_Exercise description_
Starting with the first line, output the data exactly through to the end.

Start of Data for this task

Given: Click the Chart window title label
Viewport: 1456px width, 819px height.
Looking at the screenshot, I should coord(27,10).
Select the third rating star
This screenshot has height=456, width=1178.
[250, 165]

End of Data for this task

_Exercise output_
Given: Click the Chart window title label
Viewport: 1456px width, 819px height.
Looking at the screenshot, I should coord(27,10).
Select the third rating star
This screenshot has height=456, width=1178.
[250, 165]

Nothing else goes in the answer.